Grand Challenges

Today’s grand challenges are exactly that. They are multi-dimensional, complex and far reaching issues that do not necessarily have a clear solution in sight. Louis Branscomb suggests many of these technically complex societal problems that have stubbornly defied solution should be addressed with a series of improvements or  by making processes more effective. Often times the emphasis is put on defining a solution to the grand challenges without necessarily giving credit to the discoveries, innovations or improvements that come out of the crucial brainstorming process.

Branscomb illustrated the importance of process rather than outcome in the context of solving the cancer problem. He explained that in the long-term process of diagnosing this grand challenge of finding a cure for cancer, the biomedical research community made discoveries in fields of immunology, cellular biology, genetics, yielding new ways of diagnosing and treating cancer that would never have followed from focusing on a more short-term, clinical research approach. There are benefits to looking at these grand challenges more as frameworks to be implemented and tested over time,  rather than issues that need resolving before an expiration date. Branscomb recognized the potential of  an this kind of intellectual environment that allows for curiosity  to light  new ideas for making the grand challenge easier and quicker to master.
It is important to remember this approach to grand challenges when we look at recent world development agendas such as the MDGs and the SDGs. Although much progress has been made leading up to 2015, the MDGs were not achieved in their deadline. Millions continue to be affected by grand challenges such as  hunger, aids, and lack of access to education after this 15-year development agenda. With the conclusion of the MDGs in 2015 we saw the expansion of the SDGs from eight goals to seventeen goals.The expansion and specification of the new development agendas goals could be seen as a result of the increased knowledge gained in the successes and failures of the MDGs.
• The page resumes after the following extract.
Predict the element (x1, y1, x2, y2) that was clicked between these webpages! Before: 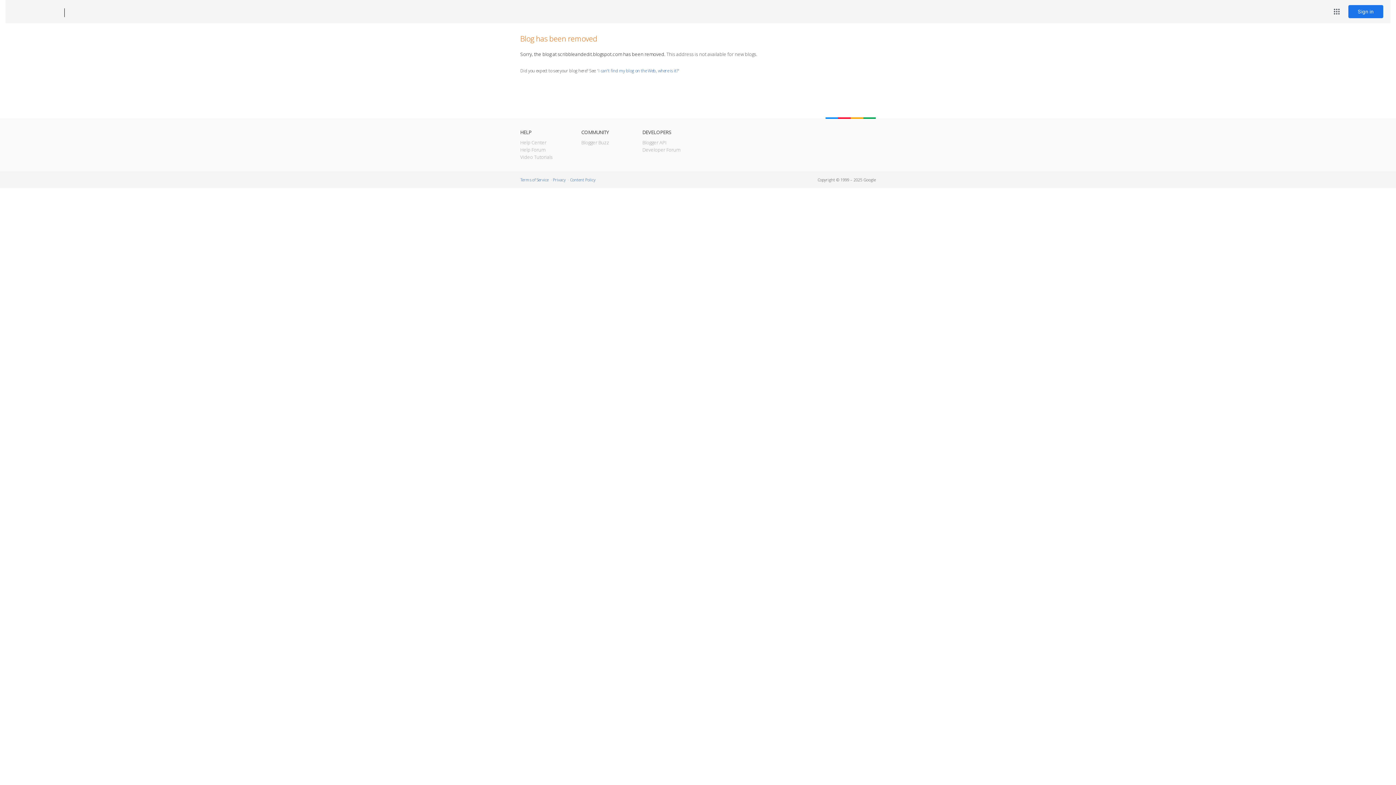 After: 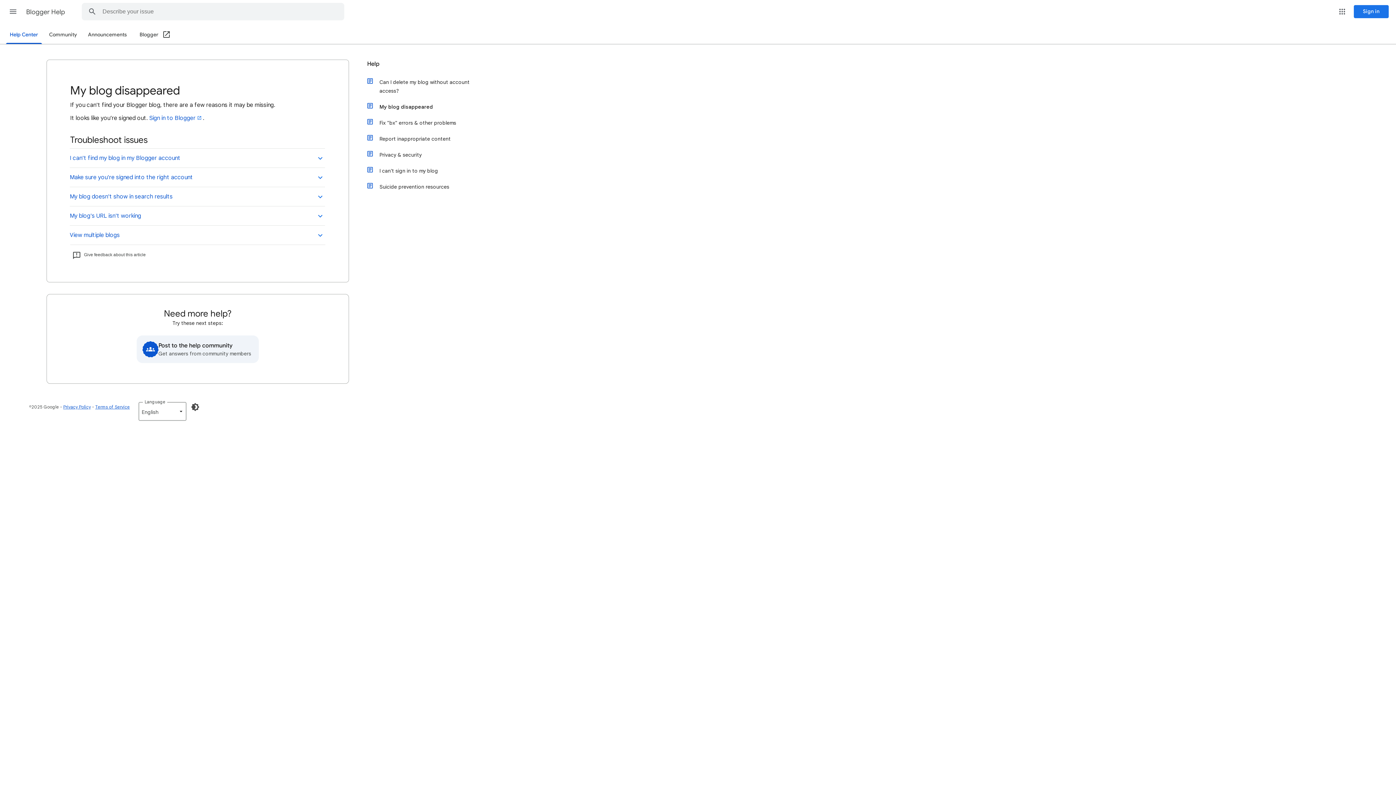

With the incompletion of the initial eight goals, and  processes of trial and error, people were able to better understand the complexity of these grand challenges facing our world today. They gained valuable insight into what strategies for evaluation and implementation worked and didn’t work, and recognized the need for a longer timeline. Although we did not complete the MDGs, the implementation process allowed for informed revisions to the way these grand challenges are approached in the SDG framework.